Every user-facing model (Unet, FPN, DeepLabV3+, Segformer, DPT, …) inherits from a single base class — SegmentationModel — and merely chooses which encoder, decoder, and head to plug into this pipeline.

This single design decision drives almost every other shape in the codebase.


segmentation_models_pytorch/
├── __init__.py ← public API + create_model() factory
├── __version__.py
├── base/ ← abstract model, head, modules, HF-Hub mixin
│ ├── model.py (SegmentationModel)
│ ├── heads.py (SegmentationHead, ClassificationHead)
│ ├── modules.py (Conv2dReLU, Activation, Attention, SCSE…)
│ ├── initialization.py
│ ├── hub_mixin.py (SMPHubMixin)
│ └── utils.py
├── encoders/ ← backbones + EncoderMixin contract + factory
│ ├── _base.py (EncoderMixin)
│ ├── _utils.py (patch_first_conv, dilation helpers)
│ ├── resnet.py / vgg.py / densenet.py / efficientnet.py / …
│ ├── mix_transformer.py / mobileone.py / senet.py / …
│ ├── timm_universal.py (TimmUniversalEncoder)
│ ├── timm_vit.py (TimmViTEncoder)
│ └── __init__.py (registry + get_encoder())
├── decoders/ ← one sub-package per architecture (12 of them)
│ ├── unet/ unetplusplus/ manet/ linknet/
│ ├── fpn/ pspnet/ deeplabv3/ pan/
│ ├── upernet/ segformer/ dpt/
│ └── (each has decoder.py + model.py)
├── losses/ ← Dice, Jaccard, Focal, Tversky, Lovasz, BCE, CE, MCC
├── metrics/ ← pure functional metrics (iou, f1, precision, …)
├── datasets/ ← OxfordPetDataset (example/demo only)
└── utils/ ← DEPRECATED legacy trainer (warns on import)
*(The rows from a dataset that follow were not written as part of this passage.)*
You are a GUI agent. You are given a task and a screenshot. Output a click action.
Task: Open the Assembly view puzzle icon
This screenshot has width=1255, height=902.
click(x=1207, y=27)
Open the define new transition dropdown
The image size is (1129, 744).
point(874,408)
The base, encoders, decoders triad is the core. losses, metrics, datasets are peripheral — used during training but not coupled to the model classes.


3. Package responsibilities (Hybrid-Clean view)

Section titled “3. Package responsibilities (Hybrid-Clean view)”

If we squint at SMP through the lens of layered architecture, it looks like this. (SMP is a library, not an application — there is no use-case or infrastructure layer in the strict DDD sense, but the dependency direction is still clean.)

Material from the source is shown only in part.